Lines outside the range are not wanted. Give again exactly the lines between the line holding "Click the zoom slider in status bar" and the line holding "This screenshot has width=1242, height=1215.", inclusive, from the listing below.

_ _ _ _ _

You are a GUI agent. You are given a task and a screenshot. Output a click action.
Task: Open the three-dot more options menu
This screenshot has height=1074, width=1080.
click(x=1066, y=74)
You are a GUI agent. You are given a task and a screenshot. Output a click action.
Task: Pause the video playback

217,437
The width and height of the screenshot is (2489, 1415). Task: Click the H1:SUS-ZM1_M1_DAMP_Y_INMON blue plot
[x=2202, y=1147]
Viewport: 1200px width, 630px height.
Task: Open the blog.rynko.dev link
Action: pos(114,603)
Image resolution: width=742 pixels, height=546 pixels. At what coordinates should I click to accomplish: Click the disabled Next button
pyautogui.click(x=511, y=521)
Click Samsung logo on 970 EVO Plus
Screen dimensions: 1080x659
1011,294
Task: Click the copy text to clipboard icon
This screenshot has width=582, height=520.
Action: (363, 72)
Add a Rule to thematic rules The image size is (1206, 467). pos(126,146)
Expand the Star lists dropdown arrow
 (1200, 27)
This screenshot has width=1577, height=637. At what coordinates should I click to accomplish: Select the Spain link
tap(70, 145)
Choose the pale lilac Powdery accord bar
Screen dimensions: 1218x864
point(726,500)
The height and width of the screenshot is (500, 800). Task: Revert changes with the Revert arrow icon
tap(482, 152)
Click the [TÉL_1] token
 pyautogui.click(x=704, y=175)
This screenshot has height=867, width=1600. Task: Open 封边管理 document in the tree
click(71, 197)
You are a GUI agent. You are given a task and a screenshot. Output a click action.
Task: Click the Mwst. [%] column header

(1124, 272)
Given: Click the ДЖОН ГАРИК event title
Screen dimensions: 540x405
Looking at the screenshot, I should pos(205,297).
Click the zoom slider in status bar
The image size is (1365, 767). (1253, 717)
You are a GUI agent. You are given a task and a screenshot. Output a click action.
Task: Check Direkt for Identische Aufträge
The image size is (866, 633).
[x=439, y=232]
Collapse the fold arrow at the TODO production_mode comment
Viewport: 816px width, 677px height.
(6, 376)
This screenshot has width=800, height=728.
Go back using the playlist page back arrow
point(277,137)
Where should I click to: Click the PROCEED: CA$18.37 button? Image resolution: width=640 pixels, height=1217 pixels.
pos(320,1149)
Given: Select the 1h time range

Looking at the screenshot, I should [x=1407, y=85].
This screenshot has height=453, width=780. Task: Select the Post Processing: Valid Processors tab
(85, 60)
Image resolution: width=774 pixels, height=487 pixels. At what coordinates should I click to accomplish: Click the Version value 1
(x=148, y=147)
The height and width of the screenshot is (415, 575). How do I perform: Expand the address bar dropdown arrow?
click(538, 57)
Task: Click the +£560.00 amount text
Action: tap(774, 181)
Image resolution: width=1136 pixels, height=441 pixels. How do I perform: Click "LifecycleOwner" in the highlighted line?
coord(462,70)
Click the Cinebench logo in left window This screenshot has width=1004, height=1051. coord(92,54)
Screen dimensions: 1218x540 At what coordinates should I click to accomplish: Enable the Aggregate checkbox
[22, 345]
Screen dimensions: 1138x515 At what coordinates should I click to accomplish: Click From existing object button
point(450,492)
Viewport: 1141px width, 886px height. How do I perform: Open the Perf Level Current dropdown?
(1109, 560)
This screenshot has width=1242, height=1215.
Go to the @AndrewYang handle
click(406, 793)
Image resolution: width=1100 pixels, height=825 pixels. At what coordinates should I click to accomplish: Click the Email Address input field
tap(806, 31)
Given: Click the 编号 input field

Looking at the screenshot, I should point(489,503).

_ _ _ _ _

> Task response:
Click the zoom slider in status bar
The image size is (1365, 767). (1253, 717)
You are a GUI agent. You are given a task and a screenshot. Output a click action.
Task: Check Direkt for Identische Aufträge
The image size is (866, 633).
[x=439, y=232]
Collapse the fold arrow at the TODO production_mode comment
Viewport: 816px width, 677px height.
(6, 376)
This screenshot has width=800, height=728.
Go back using the playlist page back arrow
point(277,137)
Where should I click to: Click the PROCEED: CA$18.37 button? Image resolution: width=640 pixels, height=1217 pixels.
pos(320,1149)
Given: Select the 1h time range

Looking at the screenshot, I should [x=1407, y=85].
This screenshot has height=453, width=780. Task: Select the Post Processing: Valid Processors tab
(85, 60)
Image resolution: width=774 pixels, height=487 pixels. At what coordinates should I click to accomplish: Click the Version value 1
(x=148, y=147)
The height and width of the screenshot is (415, 575). How do I perform: Expand the address bar dropdown arrow?
click(538, 57)
Task: Click the +£560.00 amount text
Action: tap(774, 181)
Image resolution: width=1136 pixels, height=441 pixels. How do I perform: Click "LifecycleOwner" in the highlighted line?
coord(462,70)
Click the Cinebench logo in left window This screenshot has width=1004, height=1051. coord(92,54)
Screen dimensions: 1218x540 At what coordinates should I click to accomplish: Enable the Aggregate checkbox
[22, 345]
Screen dimensions: 1138x515 At what coordinates should I click to accomplish: Click From existing object button
point(450,492)
Viewport: 1141px width, 886px height. How do I perform: Open the Perf Level Current dropdown?
(1109, 560)
This screenshot has width=1242, height=1215.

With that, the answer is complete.